Problem:
Pull out every line of the records below that contains the string "width", matching case exactly.

Supplied information:
==========
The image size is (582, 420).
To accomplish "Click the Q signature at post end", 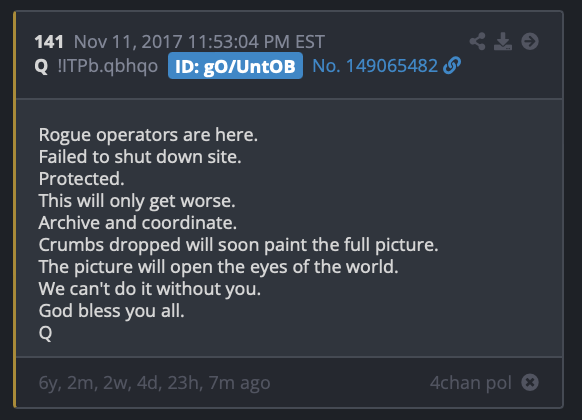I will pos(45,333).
==========
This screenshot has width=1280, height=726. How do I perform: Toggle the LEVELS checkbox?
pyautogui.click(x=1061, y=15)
==========
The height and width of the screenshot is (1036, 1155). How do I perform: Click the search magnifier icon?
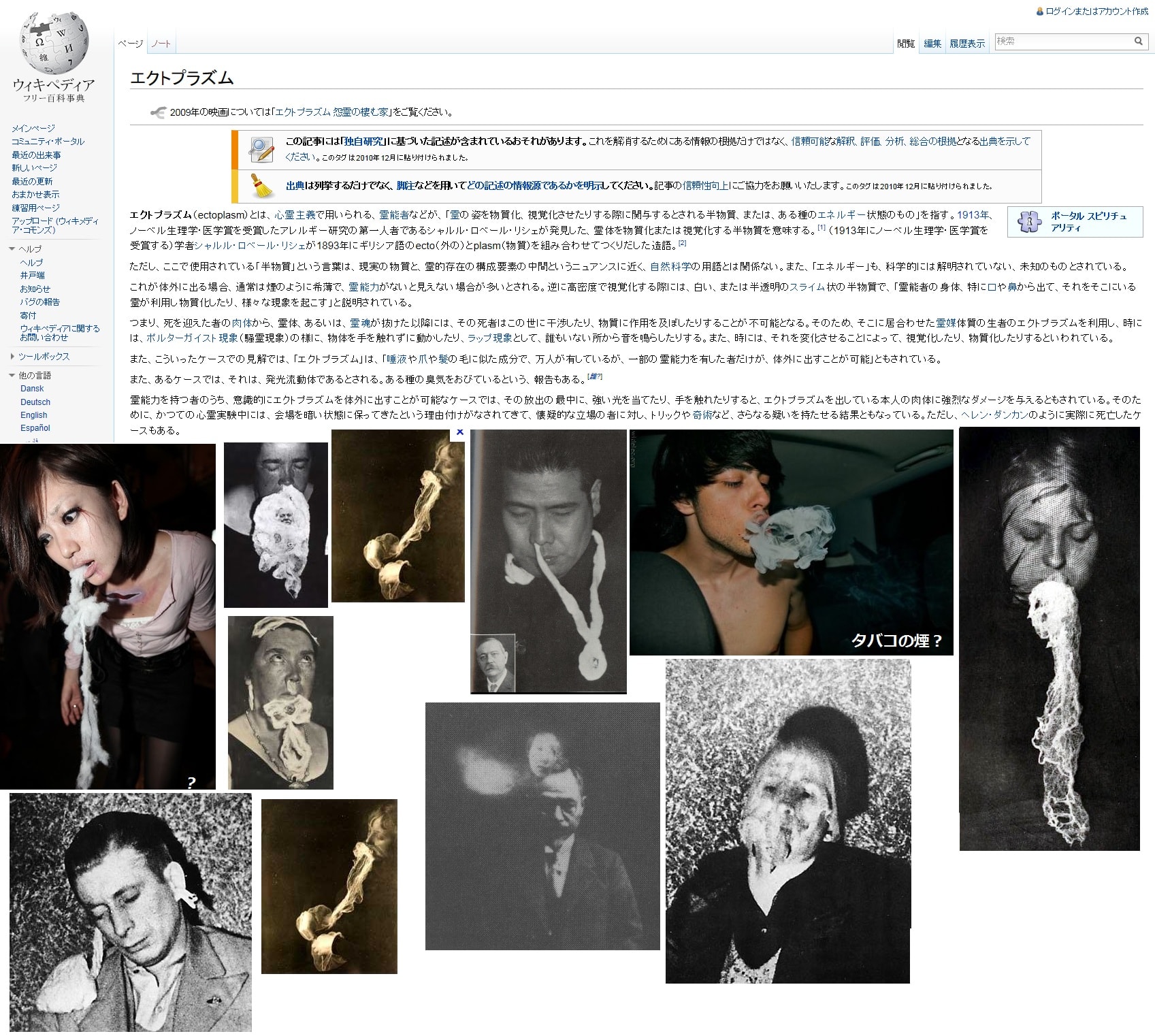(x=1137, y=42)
==========
Result for this task:
This screenshot has width=1280, height=726. How do I perform: Toggle the LEVELS checkbox?
The height and width of the screenshot is (1036, 1155). How do I perform: Click the search magnifier icon?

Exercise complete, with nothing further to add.